History At Work has been exploring the idea of what a local history community is since 2006 when we worked on the State Library Victoria’s Memory Victoria Project.
Across Victoria and around the world people are passionate about their patch. They often join Friends groups, or volunteer with the local historical society or museum. They look after collections that include household, occupational, community, municipal and personal ephemera and objects that represent and interpret the lives of generations. They appreciate that the stories of their past can provide some context to life and living today.
Most of us are part of a place-based community and to have a sense of this place – a familiarity with and comfort within it – is to be more strongly connected and more securely part of it. Importantly, this applies to new-comers just as it does to old-timers.
In Victoria there are many history communities of sorts, more often focused on specialist areas like family history or maritime history and involving those who are ‘in the know’ so to speak.

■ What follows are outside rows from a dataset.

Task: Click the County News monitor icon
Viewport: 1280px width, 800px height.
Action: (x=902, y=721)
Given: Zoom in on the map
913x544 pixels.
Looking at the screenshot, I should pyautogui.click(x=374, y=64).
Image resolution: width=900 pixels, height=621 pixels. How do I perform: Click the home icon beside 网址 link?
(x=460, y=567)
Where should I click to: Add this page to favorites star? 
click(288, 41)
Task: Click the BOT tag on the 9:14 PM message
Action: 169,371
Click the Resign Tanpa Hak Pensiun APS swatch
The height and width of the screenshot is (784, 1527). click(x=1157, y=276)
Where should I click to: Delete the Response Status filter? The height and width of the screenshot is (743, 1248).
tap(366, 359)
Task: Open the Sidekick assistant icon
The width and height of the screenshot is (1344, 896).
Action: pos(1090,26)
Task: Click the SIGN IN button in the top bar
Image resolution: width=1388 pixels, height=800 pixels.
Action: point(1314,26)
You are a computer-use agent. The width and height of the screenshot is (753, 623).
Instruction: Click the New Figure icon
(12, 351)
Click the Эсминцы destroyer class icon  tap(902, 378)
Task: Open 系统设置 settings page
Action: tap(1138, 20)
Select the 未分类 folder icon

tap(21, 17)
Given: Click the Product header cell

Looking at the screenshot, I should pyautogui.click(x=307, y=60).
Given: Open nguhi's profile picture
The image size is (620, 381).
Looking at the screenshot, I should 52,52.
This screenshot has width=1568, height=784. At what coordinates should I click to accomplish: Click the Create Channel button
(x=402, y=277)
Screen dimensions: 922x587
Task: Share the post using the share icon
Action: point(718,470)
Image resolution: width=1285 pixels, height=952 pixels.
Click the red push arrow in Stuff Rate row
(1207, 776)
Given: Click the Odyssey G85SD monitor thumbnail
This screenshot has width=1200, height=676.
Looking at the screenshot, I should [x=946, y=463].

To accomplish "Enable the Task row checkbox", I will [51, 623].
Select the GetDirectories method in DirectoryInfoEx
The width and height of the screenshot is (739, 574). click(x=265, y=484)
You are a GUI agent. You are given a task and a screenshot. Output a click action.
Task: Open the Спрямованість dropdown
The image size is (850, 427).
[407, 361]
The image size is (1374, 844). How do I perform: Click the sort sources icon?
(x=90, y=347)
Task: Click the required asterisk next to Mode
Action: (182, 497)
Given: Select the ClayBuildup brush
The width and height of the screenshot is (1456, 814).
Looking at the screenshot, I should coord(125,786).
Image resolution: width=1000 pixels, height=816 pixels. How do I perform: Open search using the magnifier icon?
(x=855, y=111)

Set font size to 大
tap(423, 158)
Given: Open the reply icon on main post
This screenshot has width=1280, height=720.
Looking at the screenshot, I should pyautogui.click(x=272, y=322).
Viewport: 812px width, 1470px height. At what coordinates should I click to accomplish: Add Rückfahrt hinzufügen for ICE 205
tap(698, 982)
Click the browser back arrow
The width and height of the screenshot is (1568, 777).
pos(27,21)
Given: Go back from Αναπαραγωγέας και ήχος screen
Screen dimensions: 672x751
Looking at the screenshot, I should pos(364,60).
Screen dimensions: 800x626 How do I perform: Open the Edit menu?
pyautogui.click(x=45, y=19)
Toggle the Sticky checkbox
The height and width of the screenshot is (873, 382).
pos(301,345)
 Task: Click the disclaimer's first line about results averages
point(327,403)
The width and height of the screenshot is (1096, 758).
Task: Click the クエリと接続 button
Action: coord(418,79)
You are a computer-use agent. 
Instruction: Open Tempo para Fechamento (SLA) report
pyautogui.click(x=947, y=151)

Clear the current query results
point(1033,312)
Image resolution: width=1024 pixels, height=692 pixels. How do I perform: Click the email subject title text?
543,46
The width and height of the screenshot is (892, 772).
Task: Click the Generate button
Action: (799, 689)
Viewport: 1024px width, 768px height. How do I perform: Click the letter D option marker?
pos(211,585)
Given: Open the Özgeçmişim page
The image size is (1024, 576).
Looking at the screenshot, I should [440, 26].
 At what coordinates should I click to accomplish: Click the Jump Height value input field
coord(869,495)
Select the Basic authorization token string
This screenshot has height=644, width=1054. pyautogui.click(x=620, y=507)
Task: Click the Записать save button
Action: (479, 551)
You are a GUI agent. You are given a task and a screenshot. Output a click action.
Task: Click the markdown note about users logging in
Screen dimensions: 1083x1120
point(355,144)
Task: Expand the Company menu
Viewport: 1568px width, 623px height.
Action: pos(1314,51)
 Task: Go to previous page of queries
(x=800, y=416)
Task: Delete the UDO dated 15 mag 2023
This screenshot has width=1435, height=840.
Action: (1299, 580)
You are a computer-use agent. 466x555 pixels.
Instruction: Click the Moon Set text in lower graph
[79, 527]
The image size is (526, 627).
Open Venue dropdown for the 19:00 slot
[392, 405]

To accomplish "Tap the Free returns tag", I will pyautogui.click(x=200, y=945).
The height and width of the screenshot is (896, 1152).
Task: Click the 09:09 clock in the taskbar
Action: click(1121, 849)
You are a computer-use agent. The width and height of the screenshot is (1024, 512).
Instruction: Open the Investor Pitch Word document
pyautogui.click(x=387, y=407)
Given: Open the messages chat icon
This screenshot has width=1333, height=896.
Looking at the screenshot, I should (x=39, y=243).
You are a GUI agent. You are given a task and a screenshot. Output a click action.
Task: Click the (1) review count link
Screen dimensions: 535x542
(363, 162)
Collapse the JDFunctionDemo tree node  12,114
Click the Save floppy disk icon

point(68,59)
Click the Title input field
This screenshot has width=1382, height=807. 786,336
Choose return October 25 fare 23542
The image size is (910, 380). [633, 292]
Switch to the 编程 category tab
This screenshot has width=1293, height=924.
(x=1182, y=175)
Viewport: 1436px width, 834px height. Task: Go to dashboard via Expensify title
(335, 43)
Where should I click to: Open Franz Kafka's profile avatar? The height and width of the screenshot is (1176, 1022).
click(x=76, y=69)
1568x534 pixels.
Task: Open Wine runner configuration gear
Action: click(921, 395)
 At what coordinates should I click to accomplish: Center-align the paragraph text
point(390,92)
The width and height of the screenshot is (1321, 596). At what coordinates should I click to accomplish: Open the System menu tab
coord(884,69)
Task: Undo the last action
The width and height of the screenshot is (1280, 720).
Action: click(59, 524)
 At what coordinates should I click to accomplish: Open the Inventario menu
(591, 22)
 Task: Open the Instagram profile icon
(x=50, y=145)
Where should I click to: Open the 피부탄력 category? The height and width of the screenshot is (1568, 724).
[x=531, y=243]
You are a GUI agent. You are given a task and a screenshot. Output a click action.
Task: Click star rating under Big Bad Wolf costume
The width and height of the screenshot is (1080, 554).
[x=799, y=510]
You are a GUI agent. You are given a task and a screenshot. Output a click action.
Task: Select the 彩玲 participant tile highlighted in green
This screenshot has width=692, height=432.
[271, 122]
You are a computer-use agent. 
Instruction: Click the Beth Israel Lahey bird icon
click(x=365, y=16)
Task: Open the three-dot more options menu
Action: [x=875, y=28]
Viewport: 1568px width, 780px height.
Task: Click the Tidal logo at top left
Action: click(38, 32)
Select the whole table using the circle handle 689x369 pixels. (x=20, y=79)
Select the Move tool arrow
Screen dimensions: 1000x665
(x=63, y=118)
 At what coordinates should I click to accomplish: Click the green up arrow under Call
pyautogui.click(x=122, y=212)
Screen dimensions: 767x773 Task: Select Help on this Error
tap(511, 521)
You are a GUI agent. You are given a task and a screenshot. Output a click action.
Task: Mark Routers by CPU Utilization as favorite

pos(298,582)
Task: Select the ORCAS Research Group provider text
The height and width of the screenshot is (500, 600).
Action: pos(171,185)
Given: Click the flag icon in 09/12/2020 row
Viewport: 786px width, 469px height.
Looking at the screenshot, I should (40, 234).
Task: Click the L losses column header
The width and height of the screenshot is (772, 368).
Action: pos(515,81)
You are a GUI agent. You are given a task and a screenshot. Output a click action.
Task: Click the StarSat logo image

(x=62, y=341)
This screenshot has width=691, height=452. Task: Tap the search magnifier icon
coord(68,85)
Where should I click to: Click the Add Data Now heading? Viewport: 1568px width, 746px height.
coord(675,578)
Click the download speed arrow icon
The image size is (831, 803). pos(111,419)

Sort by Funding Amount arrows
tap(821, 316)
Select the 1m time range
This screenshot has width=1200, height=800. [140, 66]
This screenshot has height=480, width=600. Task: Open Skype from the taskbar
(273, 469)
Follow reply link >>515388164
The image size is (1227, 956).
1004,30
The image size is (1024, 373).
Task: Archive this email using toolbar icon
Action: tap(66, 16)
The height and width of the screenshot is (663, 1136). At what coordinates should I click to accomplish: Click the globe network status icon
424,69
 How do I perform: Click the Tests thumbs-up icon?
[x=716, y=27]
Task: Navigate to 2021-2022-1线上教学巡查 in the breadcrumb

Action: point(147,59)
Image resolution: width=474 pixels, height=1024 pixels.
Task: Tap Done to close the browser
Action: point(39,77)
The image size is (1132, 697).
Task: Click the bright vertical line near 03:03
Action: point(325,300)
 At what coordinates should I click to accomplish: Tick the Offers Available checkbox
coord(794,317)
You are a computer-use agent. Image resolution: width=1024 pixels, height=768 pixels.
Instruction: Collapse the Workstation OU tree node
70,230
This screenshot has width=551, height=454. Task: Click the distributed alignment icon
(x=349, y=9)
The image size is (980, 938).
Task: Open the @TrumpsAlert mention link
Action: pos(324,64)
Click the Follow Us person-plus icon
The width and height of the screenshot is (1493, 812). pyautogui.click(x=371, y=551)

In the realm of place-based or local history the participants - local residents or curious visitors to the locale - are often not ‘in the know’, despite the hard efforts of local historical societies over the last 50-70 years. These groups frequently work in near isolation or in silos, and are usually under- or even un-funded, which hampers opportunities to make the most of, and to share, their local history knowledge. This in turn hampers opportunities for everyone to nurture and benefit from a sense of place and a place-based community.
However, there are real aspirations for stronger local history networks and for the capacity within local government to support and nurture them. Local government is best placed to do this work, which also includes broad advocacy for local history and heritage, providing public opportunities for story-telling, education and interpretation, and recognising and exploring the difficult and ugly histories that have shaped their communities just as much as the good and proud histories have.
This work, when done well, consistently and thoughtfully, will create a knowledgeable local history community. You don’t have to be a historian or have to think about history to be part of a local history community. You just need to be familiar with your patch and appreciate how you, your neighbours, and your street- and landscapes came to be there, enabling you to reap the rewards of a strong sense of place, comfort and familiarity.
Local government knows that a sense of place and a place-based community is important and that it is as much their responsibility as anyone’s. Many LGA’s are taking increasingly bigger steps to include history and history-telling amongst their community responsibilities. We look forward to talking about some of these as a couple of our projects unfold.